Transforming RGB data to wavelength information

Here, I'm presenting a reverse transformation to wavelength to RGB. Right now I have no means of testing its accuracy on some real data. As a first check, I've run it on the mercury lamp image shown in my older post. There are small deviations caused probably by low intensity of light in some places. If used on some real stuff, I would definitely attempt to first fit a line (or some other meaningful function) through the estimated wavelengths. Then of course plot the spectra against fitted values. The domain of this function is limited to 380 - 645 nm. So, here's the algorithm in Python:

def RGB2lambda(R, G, B):
"""Returns 0 if indeciferable"""
# selects range by maximum component
# if max is blue - range is 380 - 489
# if max is green - range is 490 - 579
# if max is red - range is 580 - 645

# which colour has highest intensity?
high = float(R)
highind = 1
if G > high:
high = float(G)
highind = 2
if B > high:
high = float(B)
highind = 3

# normalize highest to 1.0
RGBnorm = [R / high, G / high, B / high]

# start decoding
RGBlambda = 0
if highind == 1: # red is highest
if B >= G: # there is more blue than green
return 0 # max red and more blue than green shouldn't happen
# wavelength linearly changes from 645 to 580 as green increases
RGBlambda = 645 - RGBnorm[1] * (645. - 580.)

elif highind == 2: # green is max, range is 510 - 579
if R > B: # range is 510 - 579
RGBlambda = 510 + RGBnorm[0] * (580 - 510)
else: # blue is higher than red, range is 490 - 510
RGBlambda = 510 - RGBnorm[2] * (510 - 490)
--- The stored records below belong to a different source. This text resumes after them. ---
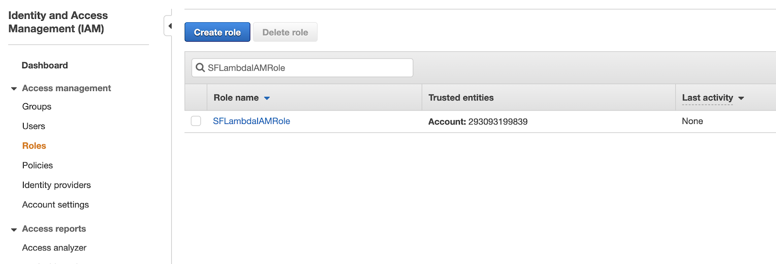776x264 pixels.
Task: Click the Delete role button
Action: (285, 32)
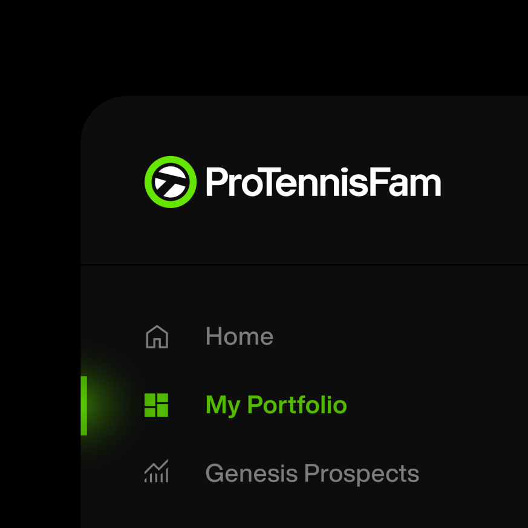Click the green active indicator bar

84,405
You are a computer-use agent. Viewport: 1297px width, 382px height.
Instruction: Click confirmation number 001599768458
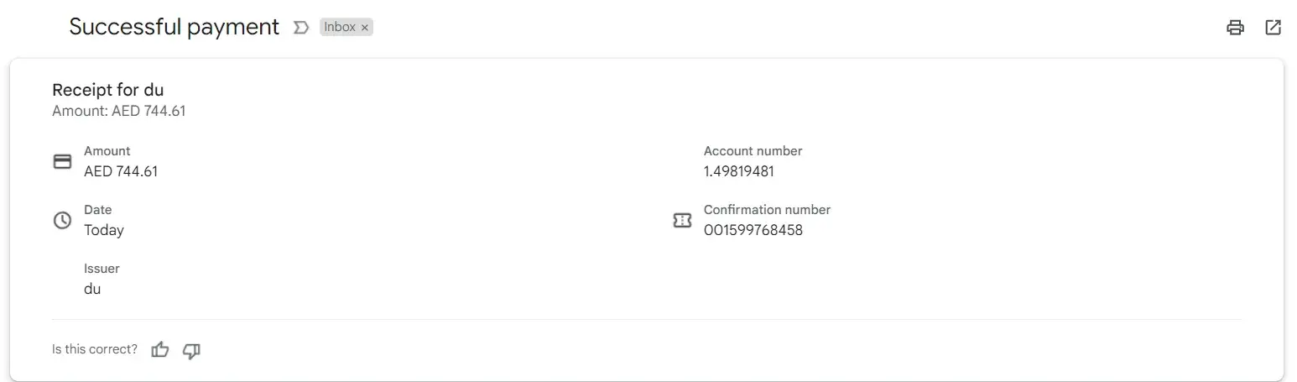(x=753, y=230)

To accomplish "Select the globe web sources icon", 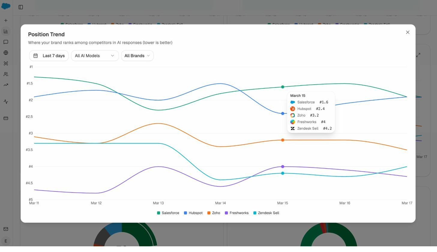I will [x=6, y=53].
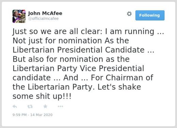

elif highind == 3: # blue is max, range is 380 - 490
if G > R: # range is 440 - 490
RGBlambda = RGBnorm[1] * (490 - 440) + 440
else: # there is more red than green, range is 380 - 440
RGBlambda = 440 - RGBnorm[0] * (440 - 380)

return RGBlambda

And here is an accuracy check made on my older image of mercury lamp spectrum:
Accuracy check (synthetic test): x-axis is expected value, y-axis is algorithm output. Circles are the data, the ideal is presented by red line (y = x).

Please note that this was NOT produced by using a real photo of a spectrum. As someone who has some spectroscopic background I strongly discourage you from using this algorithm to get wavelength information. This was derived from a simplified version of simple wavelength-to-RGB algorithm. Nevertheless, I intend to make some photos of monochromatic light and test it ;-)


Anonymous said...

Hi, I was wondering if you have continued work on this at all.
I was looking to use a program like this to compare acid/base indicators to each other in a high school science classroom.
Take a pic, average out the color values of the indicator, plug the values into this program and then compare. Thanks for doing all the work like this, wondering if you've developed it further.

R.L. said...

Hi, I did take the pics of monochromatic light with a couple of cameras. I didn't take it any further. I remember it was difficult to stay within the dynamic range of the cameras (you cannot be saturated on any channel, cheap cameras are not easy in this regard).
To your idea: I'm not sure what exactly you want to achieve. I think you should be able to detect the color change accompanying the pH change if you tune your system well.
I looked (very) briefly at phenolphtalein behavior (I forgot a lot since high school..) and I guess you should be able to detect the color change pretty well just by watching e.g. the ratio between R(ed) and B(lue) channel from your pic.
You mention comparing several indicators -- I don't understand exactly what you want to achieve but I think this might be very difficult without proper absorption measurement.
The code from this post should work somewhat if you really have monochromatic signal. I'm afraid this won't be the case with colors of many chemical compounds.
We don't have any common pH indicator dye in the lab so I cannot test anything right now.